# Cats that coo...



## WhiteNile (Aug 24, 2008)

Does anyone esles cat coo? My kitty has just recently started making noises like the coo of a pigeon and I can't work out what the noise means.  My Mum reckons it's a positive noise, but to me it sounds quite mournful, so it comes across quite negative.    

Any ideas??


----------



## bee112 (Apr 12, 2008)

yes my Alfie will do that.. it's just their way of talking to you!


----------



## lymorelynn (Oct 4, 2008)

Coo, chirp, squeak and all sorts of other random non-cat like noises! I guess Maus are vocal like other oriental types and find all sorts of ways to communicate with you. Check what she's doing when she coos and maybe you'll be able to tell if it's a happy noise or if she's upset about something.


----------



## rottiesloveragdolls (Nov 2, 2007)

*yep my ragdolls do the cooing as well  they sound great when they do it as their running around like a bat out of hell  *


----------



## Siamese Kelly (Jan 6, 2008)

Oh yes WN,i am proud and delighted to say they definitely do,they chatter,they scream and yap and growl,it's fab and so funny and fascinating to see,our old man Noods can't meow(no really he can't)but has the most loudest purr,and when he opens his mouth you'd think he was about to roar after about 30 secs he kinda squeaks really quietly,bless


----------



## Guest (Oct 23, 2008)

I think if they are upset they really cry. Mine coo and chirp and mew all over the place - it's just their way of having a bit of a chat!

Lou
X


----------



## bee112 (Apr 12, 2008)

rottiesloveragdolls said:


> *yep my ragdolls do the cooing as well  they sound great when they do it as their running around like a bat out of hell  *


yep sounds like Alfie lol...

but thinking about it Raggies do aparently have Asian breeds in them somewhere dont they


----------



## Tasha (Sep 23, 2008)

WhiteNile said:


> Does anyone esles cat coo? My kitty has just recently started making noises like the coo of a pigeon and I can't work out what the noise means.  My Mum reckons it's a positive noise, but to me it sounds quite mournful, so it comes across quite negative.
> 
> Any ideas??


has it been nuetured???? mine start cooing prior to screaming like banshees!!!!


----------



## Spudmols (Sep 17, 2008)

My cat and my kitten coo, nornaly when you stroke them or when they first see you in the morning or if you have been out and just got back.
They also do it when they are running around and when they want to talk to each other.
i do have a friend though who's kitten started cooing and it was because she need neutering.
As far as i am aware though in my fur babies it is a normal noise they make


----------



## WhiteNile (Aug 24, 2008)

lymorelynn said:


> I guess Maus are vocal like other oriental types and find all sorts of ways to communicate with you. Check what she's doing when she coos and maybe you'll be able to tell if it's a happy noise or if she's upset about something.
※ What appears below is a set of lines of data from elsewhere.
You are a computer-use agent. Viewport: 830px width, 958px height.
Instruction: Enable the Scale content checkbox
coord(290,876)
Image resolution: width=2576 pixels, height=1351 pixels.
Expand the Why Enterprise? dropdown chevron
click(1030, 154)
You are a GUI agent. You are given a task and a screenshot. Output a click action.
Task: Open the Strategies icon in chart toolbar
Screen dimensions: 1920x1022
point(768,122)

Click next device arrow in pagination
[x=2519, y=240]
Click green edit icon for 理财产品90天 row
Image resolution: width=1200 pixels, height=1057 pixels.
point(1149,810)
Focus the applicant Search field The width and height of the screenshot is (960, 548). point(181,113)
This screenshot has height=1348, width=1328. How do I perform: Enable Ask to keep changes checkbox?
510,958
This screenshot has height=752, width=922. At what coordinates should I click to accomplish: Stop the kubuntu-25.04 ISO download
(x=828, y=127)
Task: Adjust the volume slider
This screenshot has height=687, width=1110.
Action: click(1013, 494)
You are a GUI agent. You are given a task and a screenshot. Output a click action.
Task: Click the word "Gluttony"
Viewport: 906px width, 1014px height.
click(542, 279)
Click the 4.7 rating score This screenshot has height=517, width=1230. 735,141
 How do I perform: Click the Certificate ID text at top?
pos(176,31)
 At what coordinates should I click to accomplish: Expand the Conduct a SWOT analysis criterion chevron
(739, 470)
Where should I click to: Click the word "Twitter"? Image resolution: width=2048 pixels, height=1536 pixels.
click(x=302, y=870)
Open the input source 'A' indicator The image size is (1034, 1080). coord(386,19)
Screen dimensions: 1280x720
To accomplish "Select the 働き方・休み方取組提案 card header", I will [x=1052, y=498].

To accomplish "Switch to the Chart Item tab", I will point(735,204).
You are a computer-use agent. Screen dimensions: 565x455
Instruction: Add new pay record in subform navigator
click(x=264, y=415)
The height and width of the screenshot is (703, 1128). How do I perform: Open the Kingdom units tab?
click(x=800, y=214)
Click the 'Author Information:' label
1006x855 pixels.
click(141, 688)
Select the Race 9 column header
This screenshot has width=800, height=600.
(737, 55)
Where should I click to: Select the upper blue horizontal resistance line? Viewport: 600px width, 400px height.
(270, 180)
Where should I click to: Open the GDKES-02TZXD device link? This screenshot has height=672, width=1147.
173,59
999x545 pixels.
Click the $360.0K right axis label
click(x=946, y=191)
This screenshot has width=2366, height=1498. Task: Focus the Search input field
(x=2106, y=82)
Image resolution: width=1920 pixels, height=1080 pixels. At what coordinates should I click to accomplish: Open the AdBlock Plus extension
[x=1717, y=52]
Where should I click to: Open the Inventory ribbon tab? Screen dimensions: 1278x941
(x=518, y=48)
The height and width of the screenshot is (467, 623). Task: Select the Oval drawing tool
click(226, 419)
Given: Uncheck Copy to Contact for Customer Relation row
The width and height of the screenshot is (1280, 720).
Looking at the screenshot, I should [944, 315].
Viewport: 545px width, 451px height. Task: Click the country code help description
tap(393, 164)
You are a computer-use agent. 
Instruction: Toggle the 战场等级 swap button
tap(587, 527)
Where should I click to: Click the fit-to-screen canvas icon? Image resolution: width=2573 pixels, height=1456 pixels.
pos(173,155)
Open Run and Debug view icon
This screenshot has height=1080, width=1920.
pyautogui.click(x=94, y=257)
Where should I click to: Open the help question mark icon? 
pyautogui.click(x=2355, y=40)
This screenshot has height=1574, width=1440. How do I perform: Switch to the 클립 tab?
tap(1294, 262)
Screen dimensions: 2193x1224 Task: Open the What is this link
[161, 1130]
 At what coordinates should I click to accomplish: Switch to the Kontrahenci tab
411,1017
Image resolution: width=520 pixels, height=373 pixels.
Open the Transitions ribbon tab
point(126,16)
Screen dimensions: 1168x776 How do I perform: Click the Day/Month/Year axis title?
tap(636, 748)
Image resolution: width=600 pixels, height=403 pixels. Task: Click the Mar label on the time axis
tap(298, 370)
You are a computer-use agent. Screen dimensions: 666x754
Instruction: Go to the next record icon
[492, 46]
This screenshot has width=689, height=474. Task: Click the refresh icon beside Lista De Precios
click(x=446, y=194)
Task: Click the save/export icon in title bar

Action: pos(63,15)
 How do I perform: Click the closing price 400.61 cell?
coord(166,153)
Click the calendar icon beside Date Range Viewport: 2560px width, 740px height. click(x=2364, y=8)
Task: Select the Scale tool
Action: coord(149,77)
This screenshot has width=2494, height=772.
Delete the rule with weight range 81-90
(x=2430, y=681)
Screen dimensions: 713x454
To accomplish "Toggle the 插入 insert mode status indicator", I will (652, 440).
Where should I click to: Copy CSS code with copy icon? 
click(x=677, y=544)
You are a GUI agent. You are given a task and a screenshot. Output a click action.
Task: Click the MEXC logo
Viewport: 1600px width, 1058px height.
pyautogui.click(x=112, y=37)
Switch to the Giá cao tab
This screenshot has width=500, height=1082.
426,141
Yes, Maus are supposed to be vocal, and true to her breed's nature, she loves to hear the sound of her own voice. It's just that the coo was new to me; she's only just started doing it this past week, so I was hoping that something wasn't wrong with her. The only thing is, she seems to do it at different times: one time she'd been doing it for a while, so I gave her some food and she stopped; another time she often does it is when she's playing with her toys and one of them seems to be getting the better of her (like when she's chasing her rabbit foot and she's missed it a few times, she'll coo, or if she's attacking her big cuddly snake and it's got wrapped around her, she'll coo, but this is sometimes it's mixed with a little growl); or another time is when I take her into the garden, she'll sit beneath the tree looking at the birds and coo. This is why I can't work out if it's good or bad, as she does it for mixed reasons.  (Maybe the reason why she coos outside beneath the tree is that she wants me to let her go off and chase the pretty birdies!  )



Tasha said:


> has it been nuetured???? mine start cooing prior to screaming like banshees!!!!


LOL Yeah, she was spayed about two months ago, so I don't think it could be any way of calling.


----------